→ Task brief
Scan the records for "password" and copy each line that contains it.

→ Source material
=== Section Start ===

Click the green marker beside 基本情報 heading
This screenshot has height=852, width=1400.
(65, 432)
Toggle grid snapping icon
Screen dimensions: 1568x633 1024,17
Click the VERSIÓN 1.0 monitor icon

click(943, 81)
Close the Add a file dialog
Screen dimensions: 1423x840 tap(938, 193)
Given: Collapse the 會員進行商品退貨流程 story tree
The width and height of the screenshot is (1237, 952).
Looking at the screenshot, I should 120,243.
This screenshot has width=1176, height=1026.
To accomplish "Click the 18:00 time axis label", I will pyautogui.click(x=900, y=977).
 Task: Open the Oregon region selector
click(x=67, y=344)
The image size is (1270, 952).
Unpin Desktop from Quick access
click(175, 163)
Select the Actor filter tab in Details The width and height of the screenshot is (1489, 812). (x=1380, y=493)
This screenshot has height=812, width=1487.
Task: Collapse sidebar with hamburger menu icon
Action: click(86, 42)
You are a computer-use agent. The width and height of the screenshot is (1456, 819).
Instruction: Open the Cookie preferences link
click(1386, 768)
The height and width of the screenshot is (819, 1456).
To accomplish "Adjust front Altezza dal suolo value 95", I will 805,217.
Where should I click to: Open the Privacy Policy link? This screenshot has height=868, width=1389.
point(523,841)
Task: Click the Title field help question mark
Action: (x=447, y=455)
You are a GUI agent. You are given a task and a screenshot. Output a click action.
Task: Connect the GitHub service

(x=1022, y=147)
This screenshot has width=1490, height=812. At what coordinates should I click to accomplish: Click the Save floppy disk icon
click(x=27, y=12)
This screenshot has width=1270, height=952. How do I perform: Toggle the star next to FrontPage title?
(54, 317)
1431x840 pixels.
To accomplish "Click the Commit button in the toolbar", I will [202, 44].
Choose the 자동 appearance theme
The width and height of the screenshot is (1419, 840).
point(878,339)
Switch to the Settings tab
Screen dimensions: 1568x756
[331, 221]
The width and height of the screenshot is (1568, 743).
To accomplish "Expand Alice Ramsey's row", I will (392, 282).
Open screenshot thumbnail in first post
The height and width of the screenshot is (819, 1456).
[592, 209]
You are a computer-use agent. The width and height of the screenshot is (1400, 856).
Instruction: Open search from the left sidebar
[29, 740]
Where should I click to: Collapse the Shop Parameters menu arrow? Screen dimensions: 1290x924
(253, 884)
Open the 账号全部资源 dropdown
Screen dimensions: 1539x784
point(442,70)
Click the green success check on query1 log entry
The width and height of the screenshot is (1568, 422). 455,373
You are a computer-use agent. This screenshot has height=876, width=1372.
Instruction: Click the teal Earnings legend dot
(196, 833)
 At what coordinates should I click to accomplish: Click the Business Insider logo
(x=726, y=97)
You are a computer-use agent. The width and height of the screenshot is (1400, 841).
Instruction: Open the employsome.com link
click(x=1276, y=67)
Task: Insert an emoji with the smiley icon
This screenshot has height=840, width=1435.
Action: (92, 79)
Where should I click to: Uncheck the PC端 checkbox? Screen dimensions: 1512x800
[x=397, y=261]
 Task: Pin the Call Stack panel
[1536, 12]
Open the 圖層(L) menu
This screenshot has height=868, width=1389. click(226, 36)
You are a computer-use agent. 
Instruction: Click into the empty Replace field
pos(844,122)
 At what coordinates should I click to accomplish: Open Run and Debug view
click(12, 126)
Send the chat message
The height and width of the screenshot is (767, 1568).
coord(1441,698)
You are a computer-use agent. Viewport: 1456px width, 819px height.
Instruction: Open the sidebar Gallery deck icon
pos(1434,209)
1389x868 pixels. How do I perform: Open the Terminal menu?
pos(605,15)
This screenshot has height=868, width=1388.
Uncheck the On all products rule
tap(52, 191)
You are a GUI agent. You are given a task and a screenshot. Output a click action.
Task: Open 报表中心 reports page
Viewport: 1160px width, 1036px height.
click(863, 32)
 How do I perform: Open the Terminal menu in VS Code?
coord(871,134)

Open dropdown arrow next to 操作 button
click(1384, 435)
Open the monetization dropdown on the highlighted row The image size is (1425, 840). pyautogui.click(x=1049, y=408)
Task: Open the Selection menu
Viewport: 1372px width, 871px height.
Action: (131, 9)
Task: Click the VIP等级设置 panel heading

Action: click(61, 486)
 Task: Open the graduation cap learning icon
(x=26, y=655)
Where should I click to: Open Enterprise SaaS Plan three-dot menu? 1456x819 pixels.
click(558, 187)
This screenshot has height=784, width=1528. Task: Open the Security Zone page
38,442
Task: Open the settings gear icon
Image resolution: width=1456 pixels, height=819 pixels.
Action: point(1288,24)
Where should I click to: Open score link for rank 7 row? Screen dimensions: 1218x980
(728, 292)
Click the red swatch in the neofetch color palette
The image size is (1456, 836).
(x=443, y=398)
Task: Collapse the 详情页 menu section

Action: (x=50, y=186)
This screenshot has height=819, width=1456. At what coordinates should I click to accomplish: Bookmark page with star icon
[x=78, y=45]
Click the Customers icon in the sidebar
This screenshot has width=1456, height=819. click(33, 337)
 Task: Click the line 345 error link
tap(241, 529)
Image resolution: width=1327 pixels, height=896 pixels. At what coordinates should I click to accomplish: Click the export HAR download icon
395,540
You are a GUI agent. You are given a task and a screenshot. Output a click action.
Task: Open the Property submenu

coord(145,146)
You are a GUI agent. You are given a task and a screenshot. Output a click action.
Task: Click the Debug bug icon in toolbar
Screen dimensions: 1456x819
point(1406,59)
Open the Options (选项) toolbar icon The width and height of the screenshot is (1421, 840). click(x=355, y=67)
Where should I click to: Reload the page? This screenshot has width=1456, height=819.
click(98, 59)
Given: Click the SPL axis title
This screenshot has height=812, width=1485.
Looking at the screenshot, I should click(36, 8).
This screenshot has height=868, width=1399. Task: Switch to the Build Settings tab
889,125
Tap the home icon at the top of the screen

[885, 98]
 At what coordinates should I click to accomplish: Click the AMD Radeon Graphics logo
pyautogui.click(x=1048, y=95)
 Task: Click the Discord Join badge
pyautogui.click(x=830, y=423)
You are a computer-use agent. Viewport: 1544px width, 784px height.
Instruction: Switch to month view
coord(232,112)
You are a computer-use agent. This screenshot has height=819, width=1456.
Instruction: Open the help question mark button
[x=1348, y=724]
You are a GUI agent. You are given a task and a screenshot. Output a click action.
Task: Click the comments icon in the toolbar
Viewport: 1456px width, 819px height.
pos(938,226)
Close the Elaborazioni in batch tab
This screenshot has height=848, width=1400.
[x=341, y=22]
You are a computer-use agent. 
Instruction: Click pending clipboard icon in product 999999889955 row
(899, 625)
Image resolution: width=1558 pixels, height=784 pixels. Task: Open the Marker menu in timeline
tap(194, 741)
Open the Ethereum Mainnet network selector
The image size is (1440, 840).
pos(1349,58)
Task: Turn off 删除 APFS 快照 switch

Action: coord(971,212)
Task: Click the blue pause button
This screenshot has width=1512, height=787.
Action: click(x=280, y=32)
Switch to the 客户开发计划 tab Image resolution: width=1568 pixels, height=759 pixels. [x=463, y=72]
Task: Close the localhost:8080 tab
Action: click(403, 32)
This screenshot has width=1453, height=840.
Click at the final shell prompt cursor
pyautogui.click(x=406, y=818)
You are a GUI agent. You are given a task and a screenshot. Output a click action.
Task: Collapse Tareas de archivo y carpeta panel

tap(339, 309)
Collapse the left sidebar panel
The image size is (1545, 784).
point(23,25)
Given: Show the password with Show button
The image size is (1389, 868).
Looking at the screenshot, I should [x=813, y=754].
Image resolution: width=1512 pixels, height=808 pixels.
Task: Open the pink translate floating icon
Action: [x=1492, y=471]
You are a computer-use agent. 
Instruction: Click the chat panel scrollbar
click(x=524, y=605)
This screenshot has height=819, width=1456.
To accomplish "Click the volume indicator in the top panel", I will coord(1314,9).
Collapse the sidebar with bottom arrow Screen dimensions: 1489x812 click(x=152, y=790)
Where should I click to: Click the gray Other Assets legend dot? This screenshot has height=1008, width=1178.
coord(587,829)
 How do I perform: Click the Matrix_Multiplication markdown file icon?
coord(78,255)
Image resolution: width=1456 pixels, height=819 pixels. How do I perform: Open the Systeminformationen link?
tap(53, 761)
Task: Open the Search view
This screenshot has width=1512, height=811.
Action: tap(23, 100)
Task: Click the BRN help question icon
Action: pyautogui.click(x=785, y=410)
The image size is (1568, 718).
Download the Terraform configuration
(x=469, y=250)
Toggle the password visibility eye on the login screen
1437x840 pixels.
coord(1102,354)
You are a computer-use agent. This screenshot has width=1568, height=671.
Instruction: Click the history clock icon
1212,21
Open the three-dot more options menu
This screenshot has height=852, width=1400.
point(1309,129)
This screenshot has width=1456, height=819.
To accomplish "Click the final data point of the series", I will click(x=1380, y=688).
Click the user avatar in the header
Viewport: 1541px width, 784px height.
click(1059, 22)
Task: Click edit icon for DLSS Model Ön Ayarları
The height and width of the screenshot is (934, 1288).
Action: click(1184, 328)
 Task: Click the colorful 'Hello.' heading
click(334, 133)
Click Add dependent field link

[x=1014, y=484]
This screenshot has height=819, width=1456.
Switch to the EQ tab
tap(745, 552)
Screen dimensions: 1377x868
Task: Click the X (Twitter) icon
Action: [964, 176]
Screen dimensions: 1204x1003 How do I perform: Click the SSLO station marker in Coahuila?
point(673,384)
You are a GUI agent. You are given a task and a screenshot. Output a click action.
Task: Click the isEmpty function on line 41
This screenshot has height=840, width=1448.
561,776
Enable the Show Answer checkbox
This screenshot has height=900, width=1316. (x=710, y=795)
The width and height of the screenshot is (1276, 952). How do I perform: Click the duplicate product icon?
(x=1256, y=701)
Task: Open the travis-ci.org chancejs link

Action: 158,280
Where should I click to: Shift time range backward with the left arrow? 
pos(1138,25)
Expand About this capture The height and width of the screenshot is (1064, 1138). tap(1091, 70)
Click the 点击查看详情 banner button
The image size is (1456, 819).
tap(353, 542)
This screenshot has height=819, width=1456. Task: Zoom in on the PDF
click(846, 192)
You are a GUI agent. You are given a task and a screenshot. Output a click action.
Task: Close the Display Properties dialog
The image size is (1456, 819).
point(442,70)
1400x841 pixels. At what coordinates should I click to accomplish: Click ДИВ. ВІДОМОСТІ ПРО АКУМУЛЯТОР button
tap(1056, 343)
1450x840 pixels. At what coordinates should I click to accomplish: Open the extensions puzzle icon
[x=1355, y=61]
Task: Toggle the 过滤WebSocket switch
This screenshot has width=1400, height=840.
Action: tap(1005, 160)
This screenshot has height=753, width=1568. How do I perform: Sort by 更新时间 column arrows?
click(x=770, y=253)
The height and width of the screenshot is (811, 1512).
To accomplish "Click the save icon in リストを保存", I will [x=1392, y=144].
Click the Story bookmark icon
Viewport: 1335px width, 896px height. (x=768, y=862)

=== Section End ===

→ Task result
Given: Show the password with Show button
Toggle the password visibility eye on the login screen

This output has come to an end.